» Instrucciones
Enumere todas las representaciones que, según el fragmento sobre el maltrato infantil, se van transformando con la modificación del imaginario social.

» Fragmento del documento
******

La cuestión del maltrato infantil aparece delimitada en el seno de dos estrategias discursivas. Recortada por el discurso médico, el tratamiento de esta problemática convoca ineludiblemente lo jurídico aun cuando el problema a tratar haya sufrido un desplazamiento del campo de lo delictivo configurándose en enfermedad o conflicto. Y esto por la necesidad -lógica- de proteger y asistir a la víctima.

Una -la nuestra- concepción de la legalidad del orden biológico y el cuerpo de la ley se ponen en funcionamiento en prácticas y tecnologías sociales que constituyen lo que el trabajo de Foucault definiera como biopolítica. Y en estas prácticas y tecnologías dos nociones se entrecruzan relevándose como determinantes: el cuerpo y la ley.

Tanto el discurso médico como el jurídico vehiculizan la forma en que se piensa y regula lo que es del orden de la vida así como la manera en que se ejercita el poder revelando que no se trata sólo de discurso o, en todo caso, que hablar de estrategias discursivas supone que se ponen en juego alianzas y operaciones efectivas que arrojan resultados con cierto grado de eficacia en la dimensión de lo real.

Es en la tensión de la lucha política (preparada desde algunos siglos antes pero que se puede fechar como delimitándose con más precisión a partir de mediados del siglo XIX) entre los partidarios de defender los intereses de la familia y aquellos que privilegian los intereses de la sociedad -o su representante, el Estado-, que se encuentra el terreno propicio para que esta entidad denominada "maltrato infantil" cobre forma.

Claro está que este proceso no se da sin una modificación del imaginario social en que las representaciones de la familia, de la infancia, del cuerpo, de la sexualidad, así como las representaciones que los sujetos se hacen del poder se van transformando hasta tomar las formas que en la actualidad nos parecen naturales. Construcción de representaciones respecto de la cual el psicoanálisis no es ajeno. Tanto en el sentido de que la construcción de algunos de sus postulados teóricos se ha nutrido, a veces imperceptiblemente, de representaciones sociales vigentes, como en el sentido complementario de su participación -en tanto discurso aceptado y difundido- en la consolidación de esas mismas representaciones en lo referido al orden familiar y social.

Sin desdecirnos de lo anterior, pensamos, no obstante, que el discurso del psicoanálisis puede proveer algunas herramientas para el análisis de esas mismas representaciones cristalizadas. Por lo pronto, y en una operación que no es sin retrabajar los propios términos de su teoría, orientarse en el sentido de un descompletamiento de los universos discursivos del saber positivo –tanto médico como jurídico- así como de cuestion amiento y desnaturalización de representaciones que se presentan cerradas en su transparencia.

A la luz de algunos de los descubrimientos que su clínica ha hecho posibles, se puede esperar del psicoanálisis que aporte, no solo argumentos sino, y sobre todo, una específica forma lógica de operar con lo que se presenta. En esta lógica, la noción de síntoma es nodal. Y con el síntoma, habrá que repensar lo relativo al lazo social, a las relaciones de poder, así como lo relativo al cuerpo y la ley.

No se trata de desconocer, y mucho menos de destituir, la pertinencia y necesariedad tanto del discurso médico como del jurídico. Se trata de dar lugar a lo que no es la persona ni el individuo sino el sujeto del inconsciente, a lo que no es el cuerpo biológico sino el sexualizado y deseante, a lo que no es la ley jurídica sino la del deseo y la castración, solidaria de la ley del lenguaje.

******

» Conjunto de datos
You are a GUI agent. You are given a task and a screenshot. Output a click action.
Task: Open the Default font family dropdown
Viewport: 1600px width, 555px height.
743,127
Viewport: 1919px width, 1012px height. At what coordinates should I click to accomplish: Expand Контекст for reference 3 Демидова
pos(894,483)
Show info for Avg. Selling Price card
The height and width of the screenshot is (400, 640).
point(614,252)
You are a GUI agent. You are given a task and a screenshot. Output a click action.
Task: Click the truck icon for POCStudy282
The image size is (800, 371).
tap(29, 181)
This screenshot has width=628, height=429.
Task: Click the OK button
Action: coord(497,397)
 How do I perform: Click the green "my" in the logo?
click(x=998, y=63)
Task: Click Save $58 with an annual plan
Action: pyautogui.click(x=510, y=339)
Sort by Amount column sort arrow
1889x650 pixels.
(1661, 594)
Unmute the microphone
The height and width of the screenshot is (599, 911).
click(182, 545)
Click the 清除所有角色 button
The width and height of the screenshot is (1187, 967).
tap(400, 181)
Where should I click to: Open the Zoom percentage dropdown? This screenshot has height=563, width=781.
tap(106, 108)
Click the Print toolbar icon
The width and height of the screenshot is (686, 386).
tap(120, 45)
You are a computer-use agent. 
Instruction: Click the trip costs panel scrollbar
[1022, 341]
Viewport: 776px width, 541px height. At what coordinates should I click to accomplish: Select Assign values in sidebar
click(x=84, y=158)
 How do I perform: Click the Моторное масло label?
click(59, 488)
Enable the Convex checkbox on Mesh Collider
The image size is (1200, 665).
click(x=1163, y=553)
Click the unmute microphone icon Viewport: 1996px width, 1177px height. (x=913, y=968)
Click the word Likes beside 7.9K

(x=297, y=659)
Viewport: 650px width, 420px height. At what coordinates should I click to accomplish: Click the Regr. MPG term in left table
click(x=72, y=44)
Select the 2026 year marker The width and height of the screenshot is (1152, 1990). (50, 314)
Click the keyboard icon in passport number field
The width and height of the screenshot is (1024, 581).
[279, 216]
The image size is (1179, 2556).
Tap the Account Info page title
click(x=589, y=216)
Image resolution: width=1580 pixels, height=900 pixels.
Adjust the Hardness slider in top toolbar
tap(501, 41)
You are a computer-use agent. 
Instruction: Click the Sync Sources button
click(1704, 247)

******

» Respuesta escrita
- Las representaciones de la familia
- Las representaciones de la infancia
- Las representaciones del cuerpo
- Las representaciones de la sexualidad
- Las representaciones que los sujetos se hacen del poder